▸ TEXT SHOWN
Everyone has been done wrong at some point or another in their life. Maybe, even, you have even done yourself wrong. Whether you have been abused, spoken ill about, made fun of, or harmed yourself in some way, we all need to find a way to forgive and move on. Individuals who have been hurt, betrayed, and abused have the right to be angry and resentful. These are normal reactions and emotions when feeling the crushed spirit that can come from being disrespected or abused. If not dealt with, such angry reactions can damage personal health on several levels.

It’s easy to become resentful towards someone or yourself when horrible things happen but we need to remember that forgiveness is divine and it can actually heal and transform you. Just how does this transformation occur? Deepak Chopra explains what happens when you harbor resentment and what happens when you release this and forgive.

He states that when you have a resentment, grievance , feeling hostility towards anyone or if you have any of the other toxic emotions like guilt, shame, depression or fear , these emotions release hormones such as adrenaline and cortisol. These hormones have effects on the cardiovascular and immune systems, and your mental health. Your immune system becomes compromised, even your platelets get jittery with the high levels of adrenaline and they start a harmful cascade leading to cardiovascular illnesses, panic attacks, depression, heart attacks, harmful relationships, and stroke.

Once you begin to forgive and let go the burden of judgment, everything settles down and your body starts to return to homeostasis, which is self regulation and self healing. This gives you a peace of mind where you can start to work on your own mental well-being

One law of physics is that for every action there is a reaction. So this means once you start to forgive and ask for forgiveness it is the best use of your own energy. It is also one of the best paths to start the exploration of self-healing.

Hostility is not healthy . . . it is the number one emotional risk factor for premature death from cardiovascular accident (stroke and heart attack). Hostility is an inflammatory emotion and causes physical inflammations as well. It is also linked to autoimmune and psychological disorders.  It is more than remembered pain; it is also rumination over a past hurt.

Learning how to let go of toxic emotions such as hostility is the essence of learning how to forgive, because forgiveness is basically releasing your attachment or identification with the conditioned response.

Here is a 7-step process that is known to work:

1 Taking responsibility for your emotion

2 Witnessing the emotion

3 Defining or labeling the emotion

4 Expressing the emotion

5 Sharing the emotion

6 Releasing the emotion through ritual

7 Celebrating the release and moving on

If you are holding on to a grievance or resentment and feel hostility toward someone, here’s what you can do.

1. Close your eyes and recall the episodes that caused you to feel this way. Recall the experience in full sensory mode, noting the voices, gestures and setting. As you visualize it, feel the sensations accompanying the experience.  You will usually feel a tightness or discomfort in the area of your stomach or your heart. At this point remind yourself that these are your emotions but they are not you.  You are responsible for creating them and you have the power to heal them.

2. Once you have located the discomfort in your body, feel it for several minutes. Ask yourself,  Who is most damaged by holding on to this toxic energy?

▸ YOUR TASKS
1. Translate this sentence from the forgiveness text into Spanish: "Hostility is an inflammatory emotion and causes physical inflammations as well."
2. Write out, word for word, the part of the forgiveness text from "4 Expressing the" up to and including "to heal them.".
The rows that come next are from a different source than the text.

▸ EXERCISE DATA
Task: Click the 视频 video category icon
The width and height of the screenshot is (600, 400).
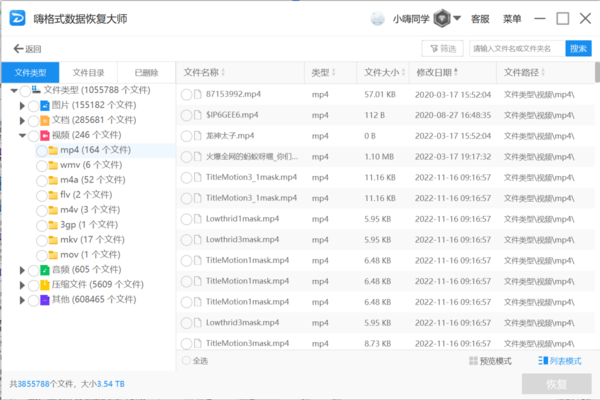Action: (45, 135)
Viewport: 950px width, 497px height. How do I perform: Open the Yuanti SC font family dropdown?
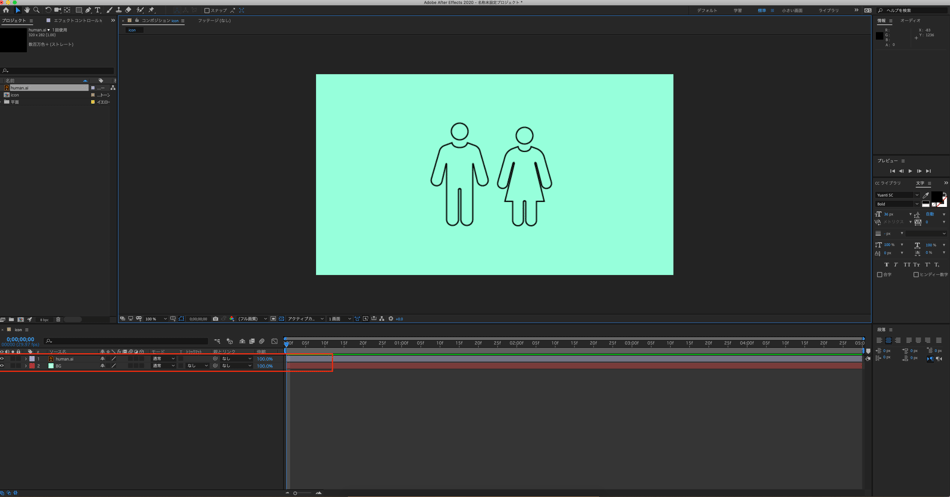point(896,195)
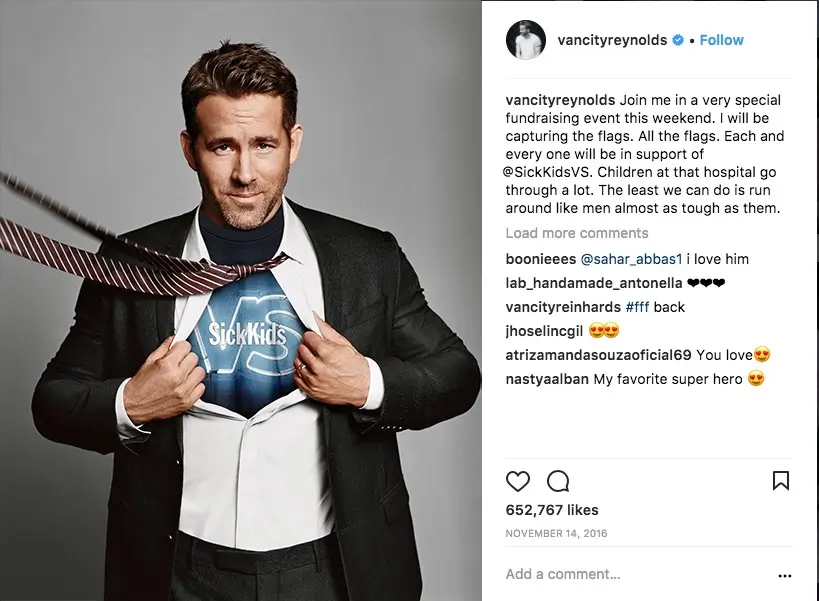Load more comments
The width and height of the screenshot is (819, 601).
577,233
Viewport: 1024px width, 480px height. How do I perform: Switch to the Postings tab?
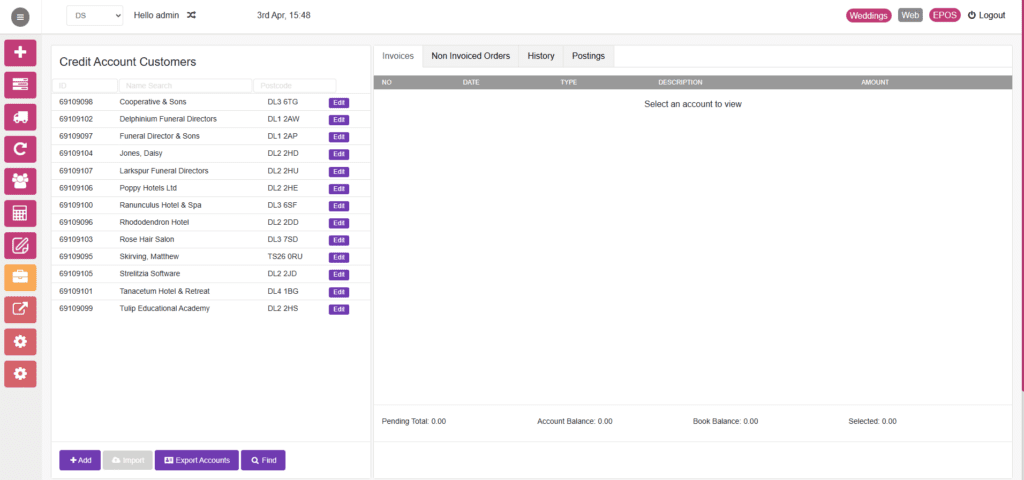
==
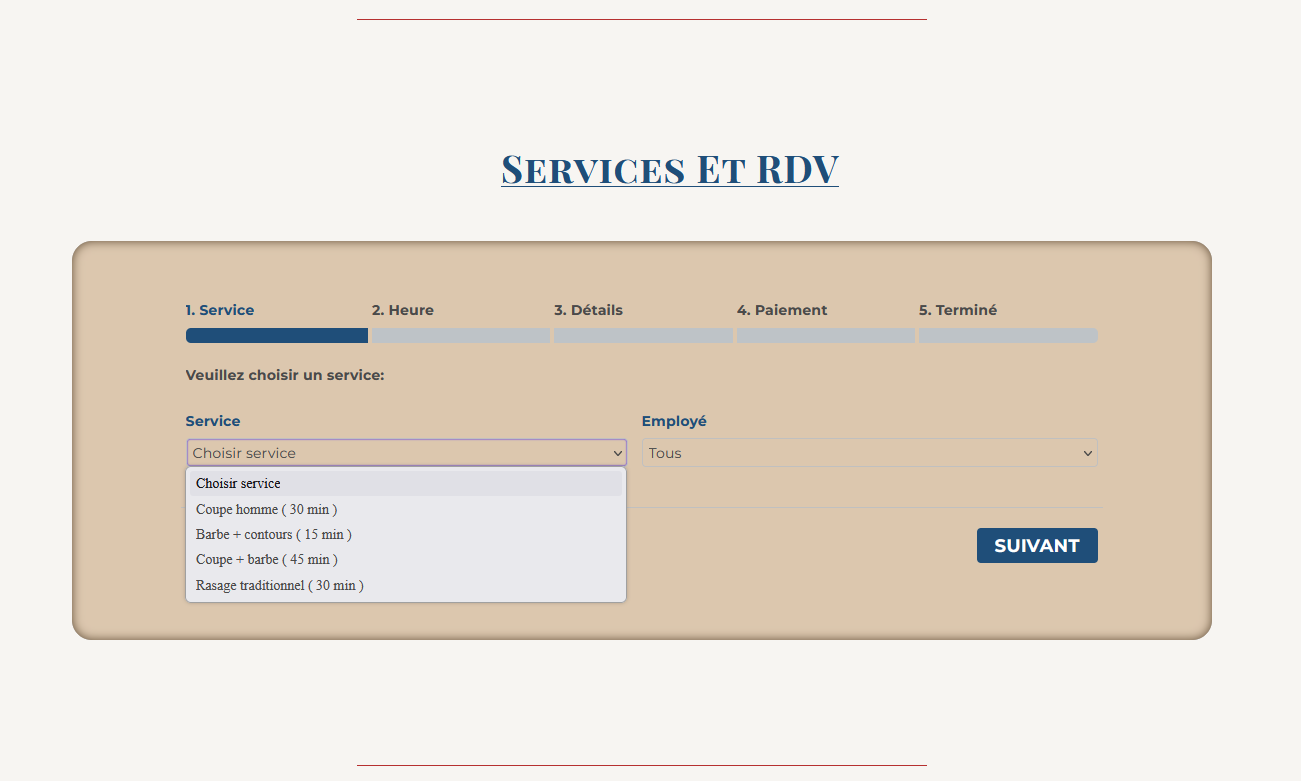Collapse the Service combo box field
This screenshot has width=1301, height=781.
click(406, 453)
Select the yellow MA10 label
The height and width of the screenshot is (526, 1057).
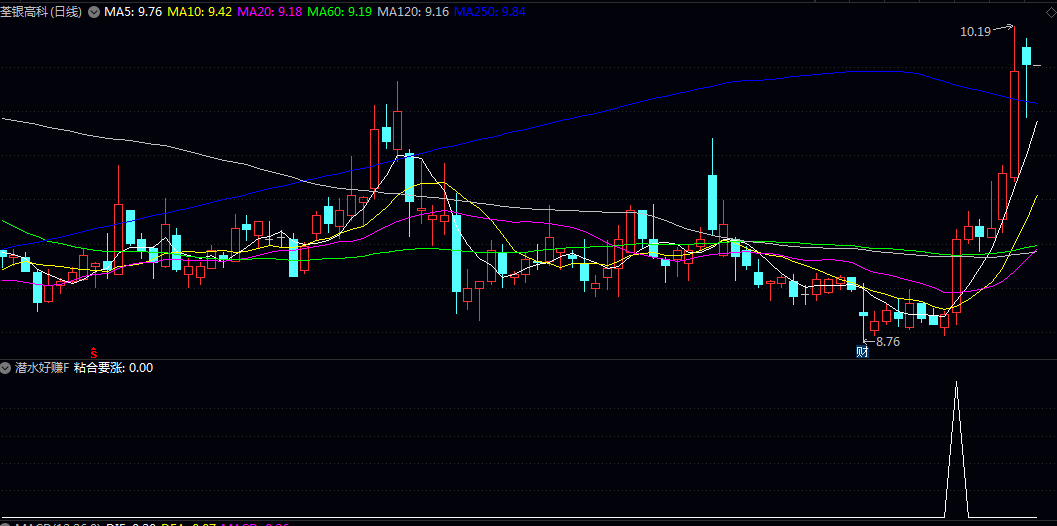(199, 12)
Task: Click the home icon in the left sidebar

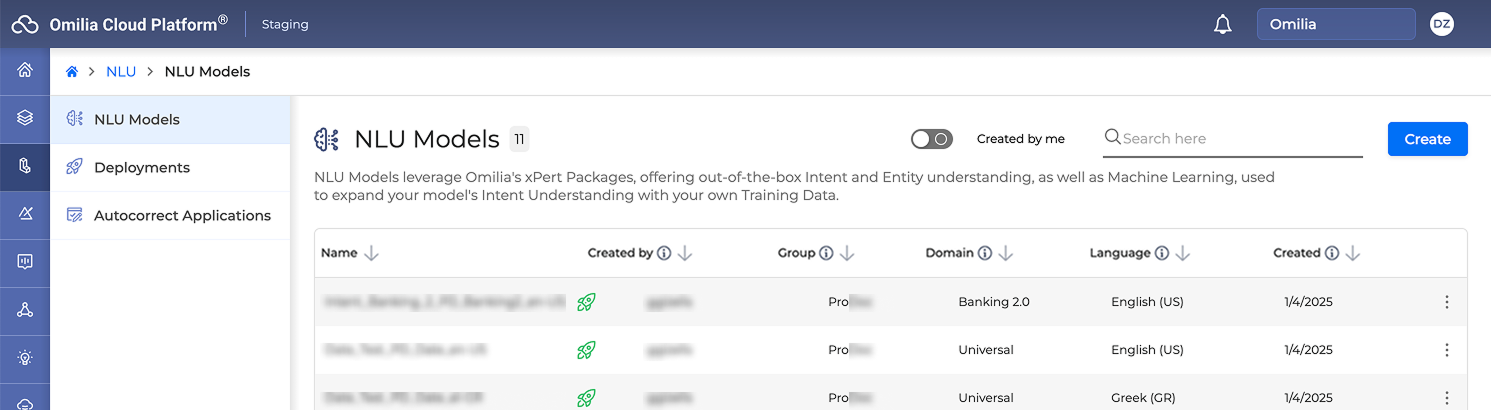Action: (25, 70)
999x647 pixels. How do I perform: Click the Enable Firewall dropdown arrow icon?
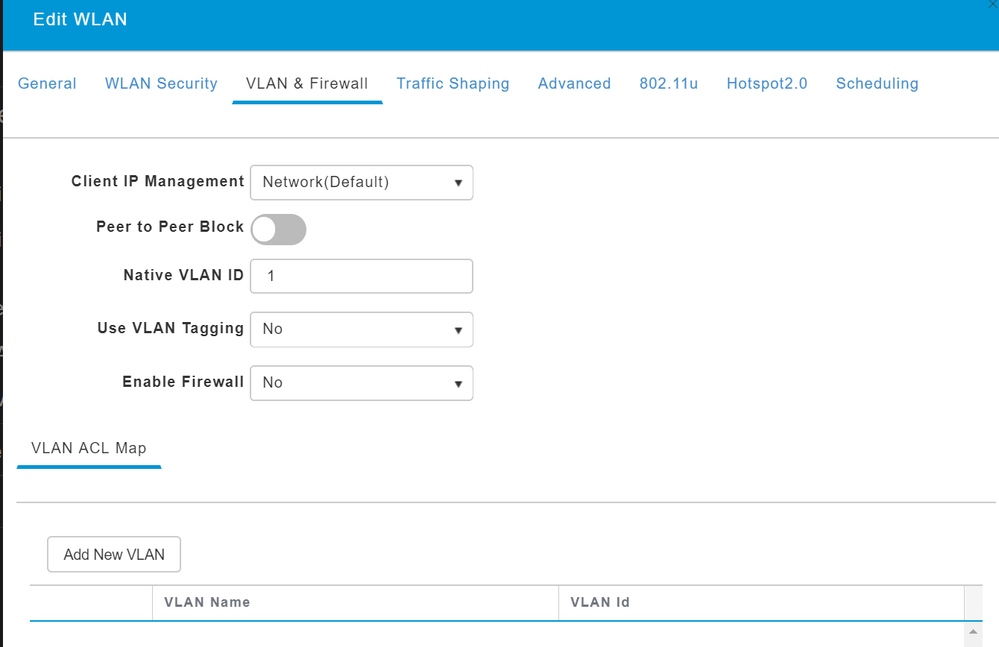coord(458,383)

▸ ANSWERS TO THIS EXERCISE
1. La hostilidad es una emoción inflamatoria y también causa inflamaciones físicas.

2.
4 Expressing the emotion

5 Sharing the emotion

6 Releasing the emotion through ritual

7 Celebrating the release and moving on

If you are holding on to a grievance or resentment and feel hostility toward someone, here’s what you can do.

1. Close your eyes and recall the episodes that caused you to feel this way. Recall the experience in full sensory mode, noting the voices, gestures and setting. As you visualize it, feel the sensations accompanying the experience.  You will usually feel a tightness or discomfort in the area of your stomach or your heart. At this point remind yourself that these are your emotions but they are not you.  You are responsible for creating them and you have the power to heal them.